* Required work: Your answer must be the exact lines below, starting with the line with "Task: Toggle the Auto checkbox under Y-Axis" and going on through the line with "Given: Click the PoshPooch bird logo icon", both included, with no pictures.

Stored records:
┌────────

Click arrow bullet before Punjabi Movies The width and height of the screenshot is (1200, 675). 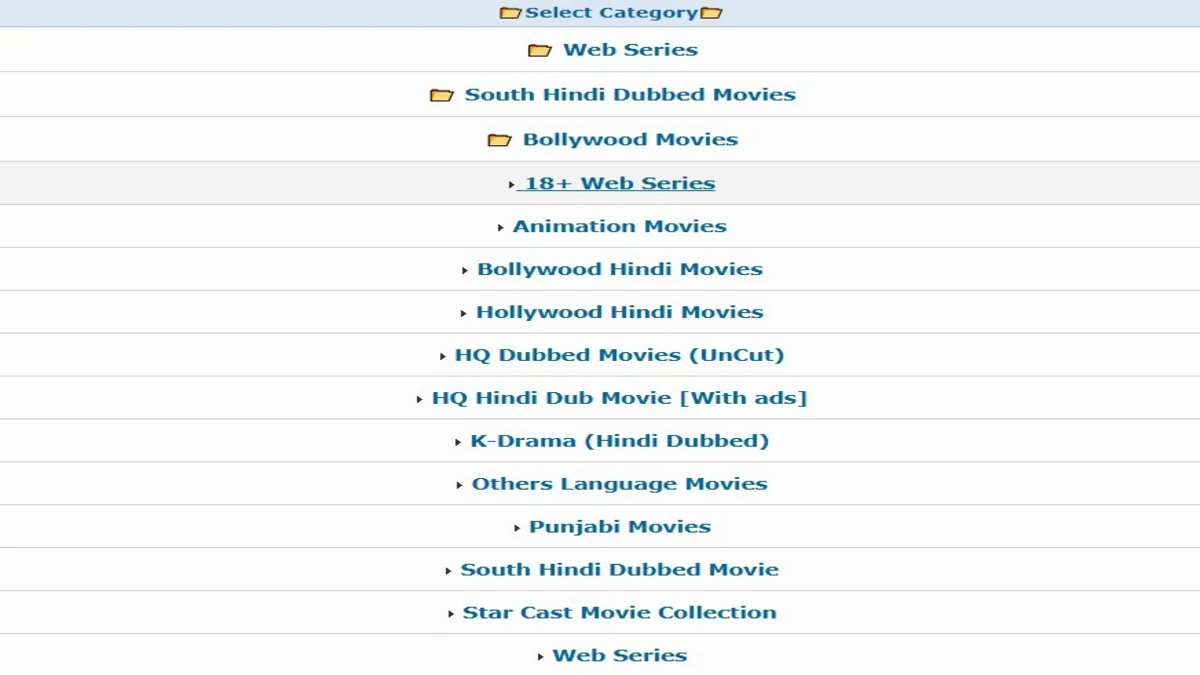(517, 528)
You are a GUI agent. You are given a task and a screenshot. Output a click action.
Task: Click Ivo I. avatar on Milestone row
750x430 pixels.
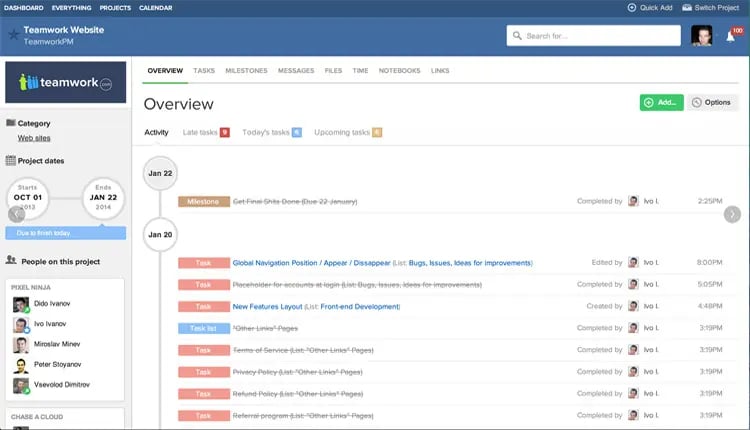[x=633, y=201]
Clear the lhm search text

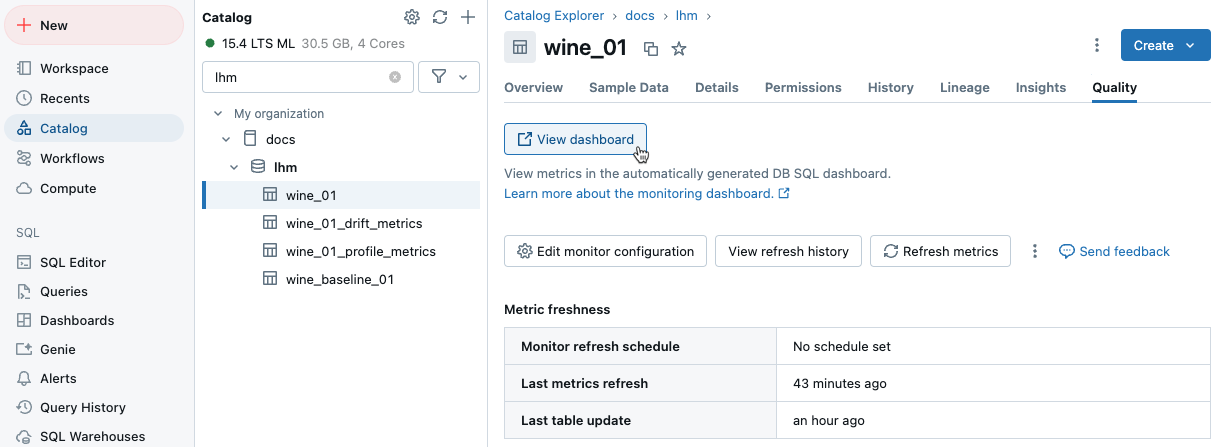point(395,77)
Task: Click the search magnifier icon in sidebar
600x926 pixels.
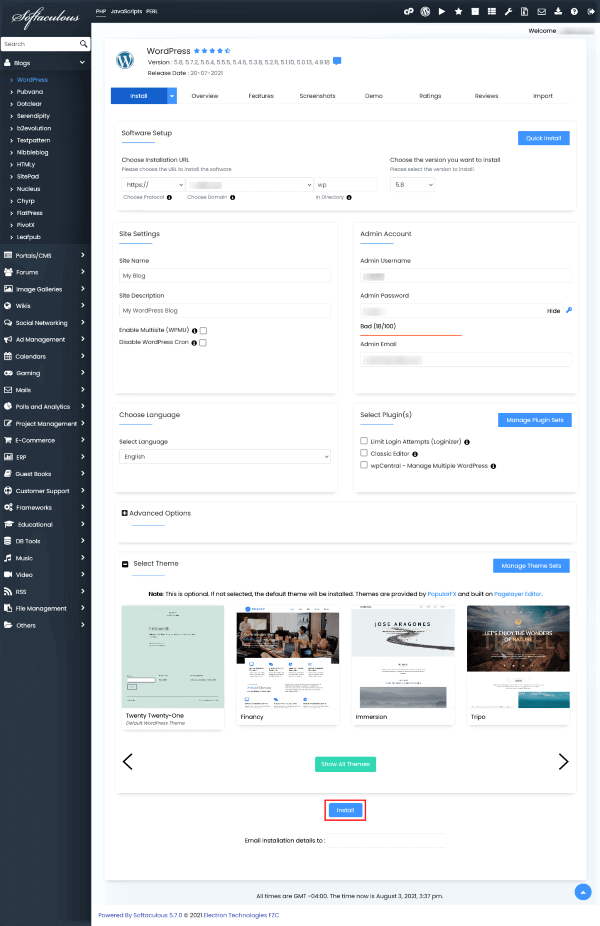Action: [x=84, y=44]
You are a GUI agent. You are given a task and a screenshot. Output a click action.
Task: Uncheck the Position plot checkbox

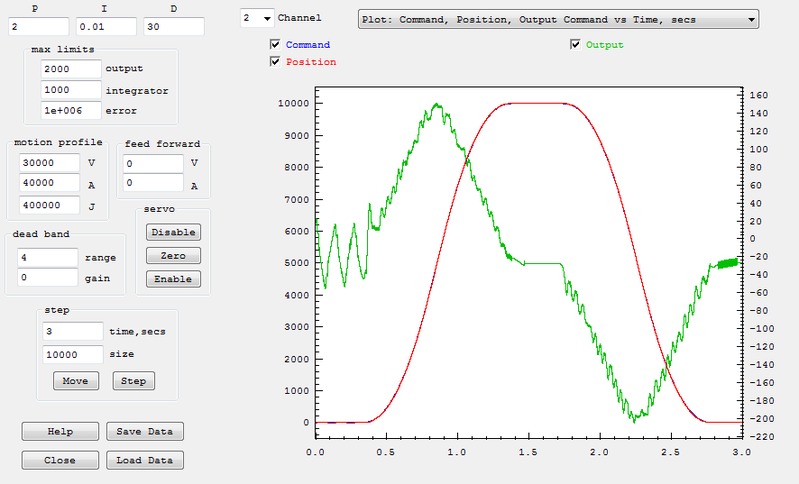(x=275, y=62)
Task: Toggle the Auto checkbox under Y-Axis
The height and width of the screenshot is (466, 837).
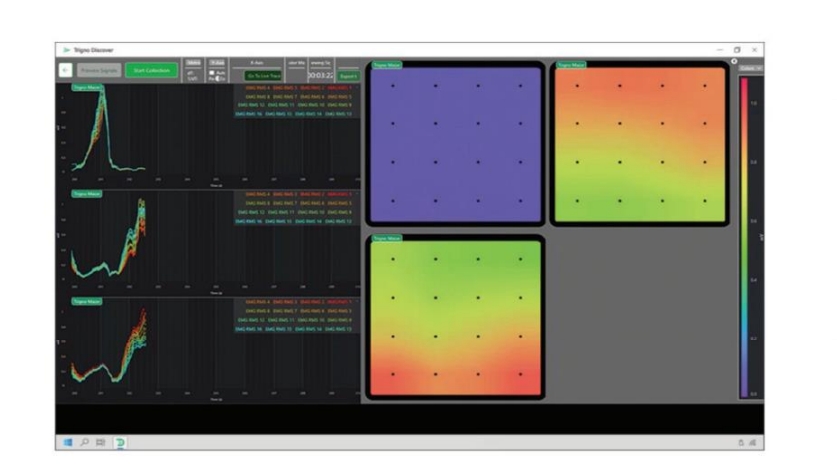Action: (211, 71)
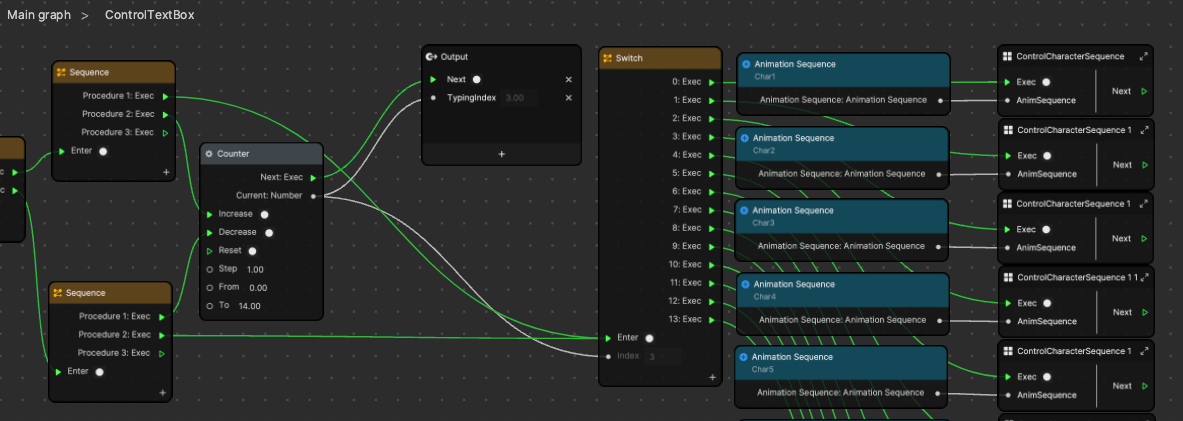The width and height of the screenshot is (1183, 421).
Task: Click the Counter Step value field
Action: click(254, 269)
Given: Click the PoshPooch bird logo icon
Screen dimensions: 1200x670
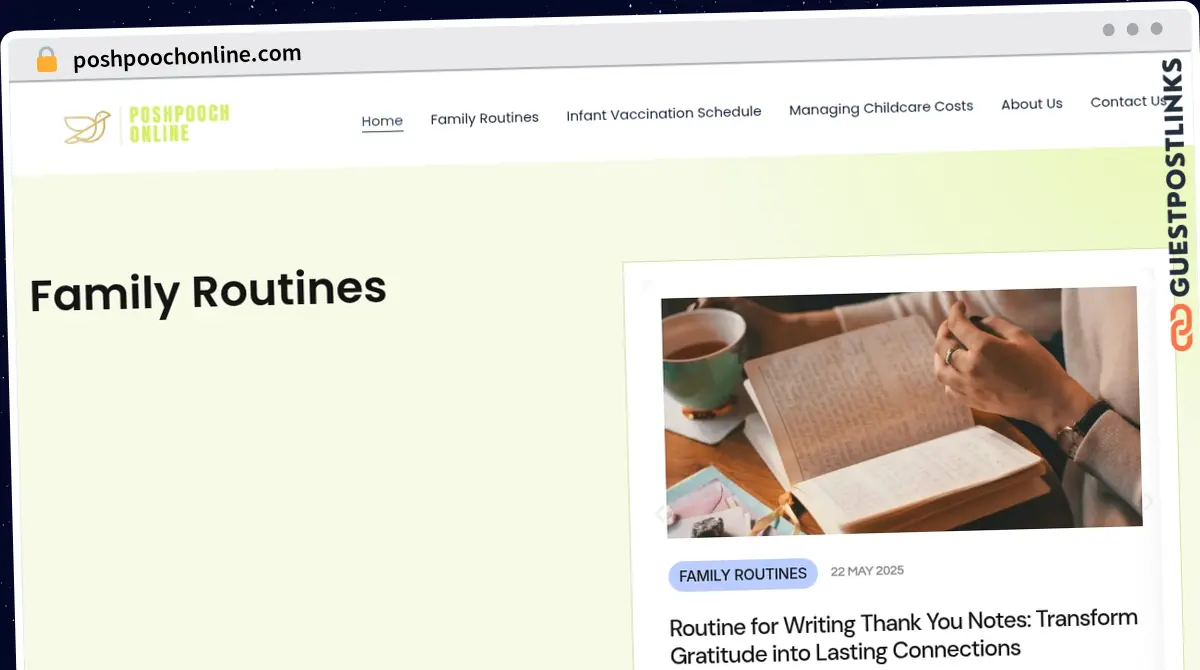Looking at the screenshot, I should [87, 127].
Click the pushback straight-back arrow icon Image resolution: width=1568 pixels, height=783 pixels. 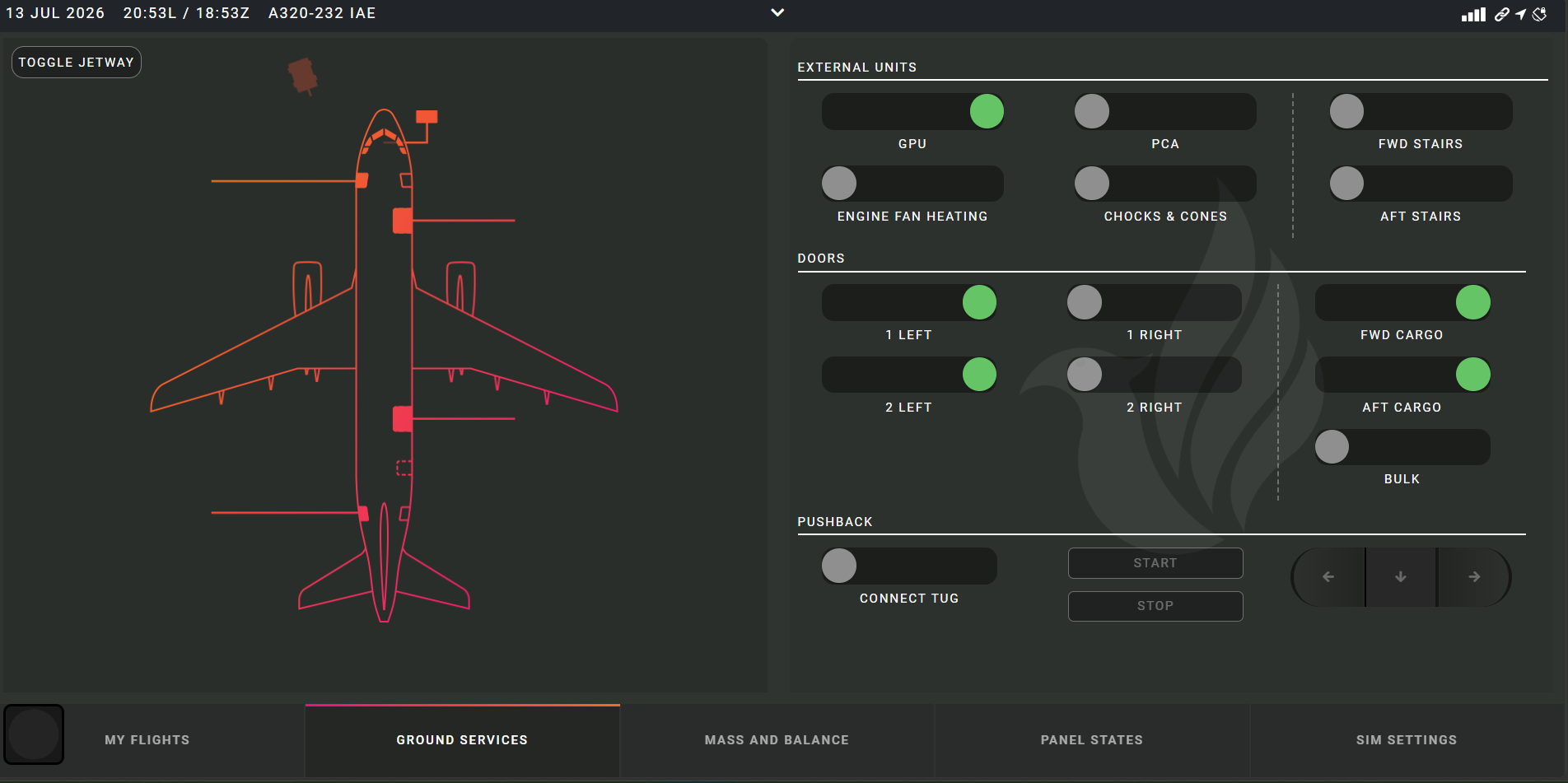pyautogui.click(x=1401, y=577)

└────────

* Your response:
Task: Toggle the Auto checkbox under Y-Axis
The height and width of the screenshot is (466, 837).
Action: (211, 71)
The width and height of the screenshot is (1183, 421).
Task: Click the Counter Step value field
Action: click(254, 269)
Given: Click the PoshPooch bird logo icon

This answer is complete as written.